Convoluted, maybe; but it has my vote. I hate double sided tape, always had a terrible time getting the wood clean after, the few times I used it. Some people swear by rubber cement, but I have the same problem with that as I do double sided tape. Now I just tack my patterns down with short thin nails. If your sister is going to glue these pieces down, it wouldn't matter if there were nail holes in one side, just glue that side down.

I get nice smooth cuts with my scrollsaw, maybe it depends on the blade used. Personally, if there were a lot to be done, I'd just tell my sister to use my scrollsaw and cut away.


----------



## grandpagrizzly (Sep 13, 2011)

Use thin plywood, stack up to 3/4 inch thick. pin nail the stacks together in the waste area or tape them together with packing tape. Get some Flying Dutchman Scroll Saw Blades and using a scroll saw, cut them out.

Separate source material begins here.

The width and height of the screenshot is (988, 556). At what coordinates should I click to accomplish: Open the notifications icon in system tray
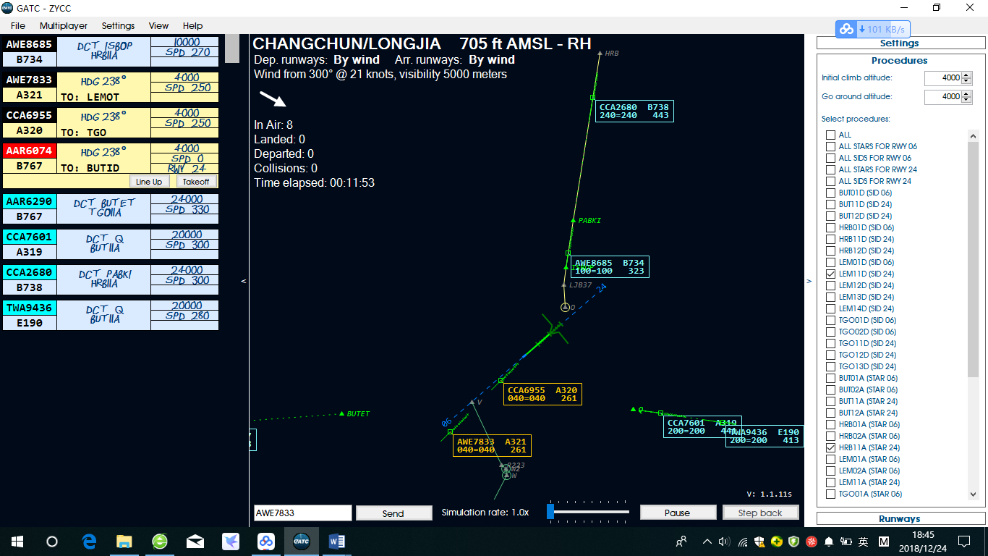click(x=964, y=541)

The scroll saw leaves a cut that needs little or no cleanup and is one of the safest mechanical wooodworking tools available. 
GG


----------



## Iceman567 (Apr 29, 2012)

I would also agree with JOAT and Grandpa. I've stack cut Christmas ornaments and cut on the scroll saw. Small brad nails or hot glue in the scrap area. Baltic Birch ply is probably the way to go if it's available.

If you use plywood, no matter what you use to cut them out you'll have some sanding to do.


----------